Jim Rettig, President of ALA, said the proposed settlement "offers no assurances that the privacy of what the public accessed will be protected, which is in stark contrast to the long-standing patron privacy rights libraries champion on behalf of the public."

DigitalKoans

Foreign Opposition to the Google Book Search Settlement

Foreign opposition to the Google Book Search Settlement Agreement appears to be growing as the rights holder opt-out deadline nears.

Read more about it at "174 Writers, Poets Reject Google Book Search Offer"; "BA Warns Rights Holders over Google"; "Europeans Seem to Know Little About Google Settlement, But Enough Not to Like It"; and "German Authors Outraged at Google Book Search."

Google Asks Permission to Extend Author Opt-Out Deadline by 60 Days

Google has requested permission from the presiding court to extend the deadline for authors to opt out of the Google Book Search Settlement Agreement by 60 days.

Here's an excerpt from "Extending Notice on the Google Book Search Settlement":

It's pretty easy for credit card companies to contact their cardholders—they send bills to them all the time.
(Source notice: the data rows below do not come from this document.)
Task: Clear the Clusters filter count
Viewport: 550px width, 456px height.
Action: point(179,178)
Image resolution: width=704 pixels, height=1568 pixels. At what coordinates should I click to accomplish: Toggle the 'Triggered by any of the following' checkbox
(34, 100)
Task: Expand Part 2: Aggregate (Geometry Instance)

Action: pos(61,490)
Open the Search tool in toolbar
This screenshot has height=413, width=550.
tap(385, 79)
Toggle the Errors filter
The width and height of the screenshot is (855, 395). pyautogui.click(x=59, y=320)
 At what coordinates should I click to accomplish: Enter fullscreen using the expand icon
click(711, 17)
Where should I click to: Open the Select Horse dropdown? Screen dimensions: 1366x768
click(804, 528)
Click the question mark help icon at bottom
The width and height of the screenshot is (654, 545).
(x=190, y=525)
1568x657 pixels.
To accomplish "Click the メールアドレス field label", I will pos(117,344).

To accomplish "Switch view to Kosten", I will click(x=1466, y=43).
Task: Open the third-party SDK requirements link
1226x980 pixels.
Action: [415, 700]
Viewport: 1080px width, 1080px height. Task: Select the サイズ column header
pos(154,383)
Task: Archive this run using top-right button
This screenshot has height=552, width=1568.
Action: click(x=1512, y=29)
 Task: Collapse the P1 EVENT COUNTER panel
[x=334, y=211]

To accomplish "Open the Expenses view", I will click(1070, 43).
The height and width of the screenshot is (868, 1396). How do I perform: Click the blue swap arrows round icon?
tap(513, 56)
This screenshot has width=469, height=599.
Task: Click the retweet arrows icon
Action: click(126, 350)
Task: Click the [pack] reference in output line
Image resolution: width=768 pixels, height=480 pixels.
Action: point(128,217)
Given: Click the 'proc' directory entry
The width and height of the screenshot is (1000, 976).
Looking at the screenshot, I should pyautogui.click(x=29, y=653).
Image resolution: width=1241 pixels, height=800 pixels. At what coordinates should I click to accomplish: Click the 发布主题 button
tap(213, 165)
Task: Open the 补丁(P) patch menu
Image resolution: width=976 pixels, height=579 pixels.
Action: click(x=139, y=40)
The world's authors, publishers and their heirs are much more difficult to find. So, as the New York Times recently reported, the plaintiffs hired notice campaign specialists Kinsella Media Group to tell them about this exciting settlement, and Google has devoted millions of dollars to fund this notice campaign. . . .

The settlement is highly detailed, and we want to make sure rightsholders everywhere have enough time to think about it and make sure it's right for them. That's why we've asked the court for permission to extend the opt-out deadline for an extra 60 days.